Locally Advanced NSCLC

  • For patients with unresectable disease, concurrent chemoradiation [29-33] followed by consolidative durvalumab (an anti-PD-L1 monoclonal antibody) is the standard of care. Compared to placebo, consolidative durvalumab extended median survival from 5.6 to 16.8 months. Front line durvalumab is currently being evaluated for advanced stage NSCLC patients.
  • In patients with resectable disease, an emerging paradigm is the use of peri-operative chemoimmunotherapy (neoadjuvant immunotherapy agents include nivolumab, pembrolizumab, and durvalumab) followed by surgical resection. Optimal patient selection for this paradigm, however, is currently unknown [34-36].
    • Historically, neoadjuvant chemoradiation was considered for patients with potentially resectable disease, but with the rise of perioperative regimens, this treatment approach is falling out of favor.
    • A notable exception is patients with superior sulcus tumors. The standard of care for these tumors is induction chemoradiation followed by surgical resection and consolidative chemotherapy.
  • Chemotherapy regimens commonly used in concurrent chemoradiation for unresectable disease include carboplatin/pemetrexed, cisplatin/pemetrexed, and paclitaxel/carboplatin [25].

Metastatic NSCLC

  • Systemic therapy is the standard of care for patients with advanced lung cancer. Common agents include pembrolizumab/carboplatin/pemetrexed [25].
  • Palliative radiation or chemotherapy for distant metastases, can improve patient quality of life, but survival rates remain very poor (5-year survival rates of < 5%) [37].

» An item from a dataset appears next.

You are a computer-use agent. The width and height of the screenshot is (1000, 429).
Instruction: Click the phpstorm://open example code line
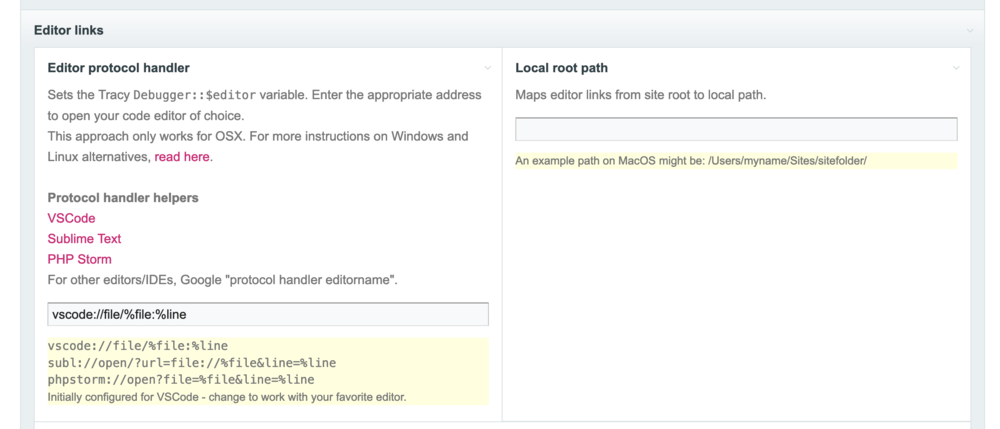(180, 379)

  • Targeted Therapies/Biologic Therapies, classes of medications that have been specifically designed to function at precise molecular pathways and receptors, are used in the treatment of late-stage NSCLC. Such therapies, which are often given in conjunction with standard chemotherapeutic agents, include farnesyl transferase inhibitors, signal transduction inhibitors (including the tyrosine kinase inhibitor, erlotinib [Tarceva] and ROS 1 inhibitors loratinib and Repotrectinib), antiangiogenic agents (sunitinib, sorafenib, bevacizumab), and monoclonal antibodies (including trastuzumab [Herceptin]) [25].

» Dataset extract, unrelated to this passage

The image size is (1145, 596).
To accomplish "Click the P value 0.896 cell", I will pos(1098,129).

    • Limited stage SCLC (M0)
      • Chemotherapy and local radiation given concurrently can achieve a 14% reduction in the mortality rate when compared to chemotherapy alone [38].

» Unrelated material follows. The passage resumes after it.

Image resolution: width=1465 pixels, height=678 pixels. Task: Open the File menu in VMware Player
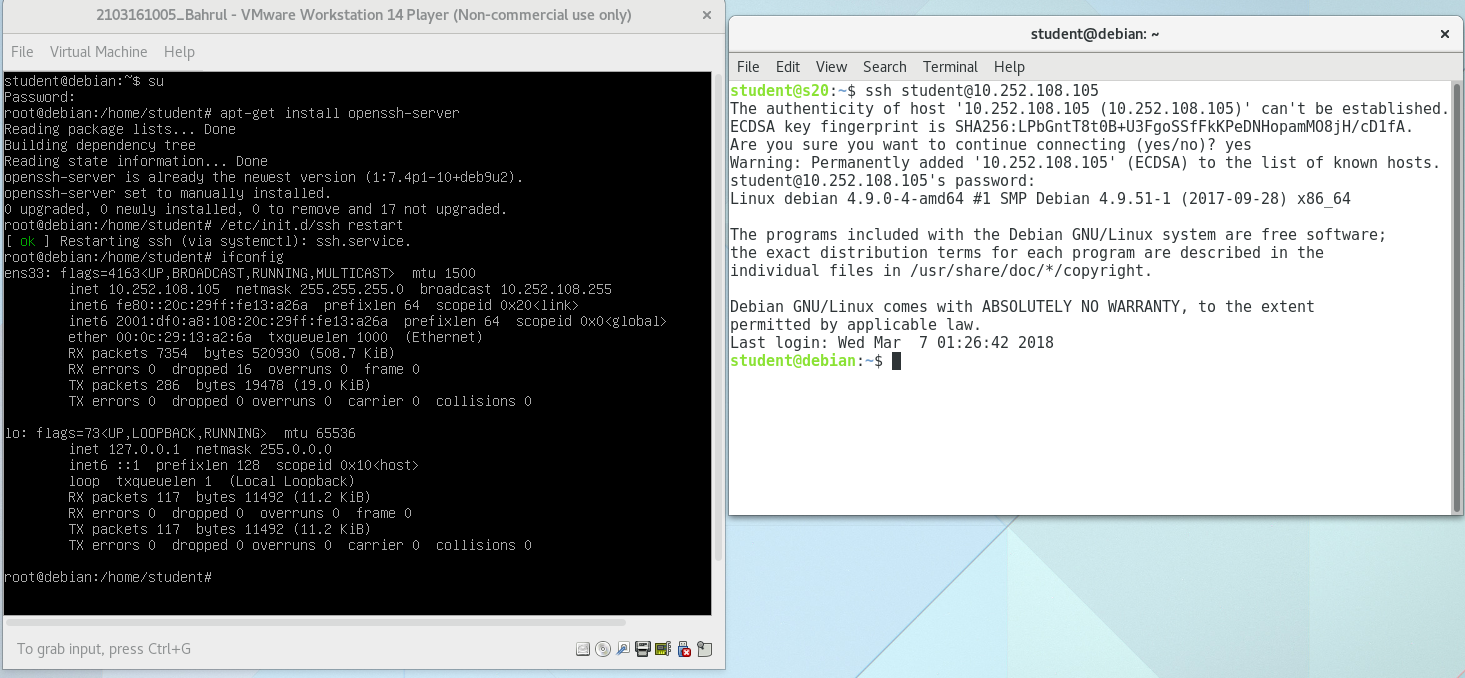(21, 51)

        • Chemotherapeutic regimens often include cisplatin or carboplatin and etoposide.
        • Radiation therapy given twice daily has been shown to significantly increase survival when compared to standard daily regiments [39].
      • Prophylactic cranial irradiation remains controversial but can decrease the risk of brain metastasis by 50% and result in a 5.4% increase in the rate of survival at three years [40].
    • Extensive stage SCLC (M1)
      • The combination of cisplatin or carboplatin with etoposide is the standard of care in the United States for the treatment of extensive SCLC disease.
      • Emerging treatment strategies include the use of targeted therapies such as PARP inhibitors and immunotherapies.
      • Several phase III clinical trials have shown benefit of adding immunotherapies, such as durvalumab and atezolizumab, to chemotherapy regimens [41, 42].
      • Palliative radiation or chemotherapy for local and distant symptoms are employed to improve patient quality of life [43].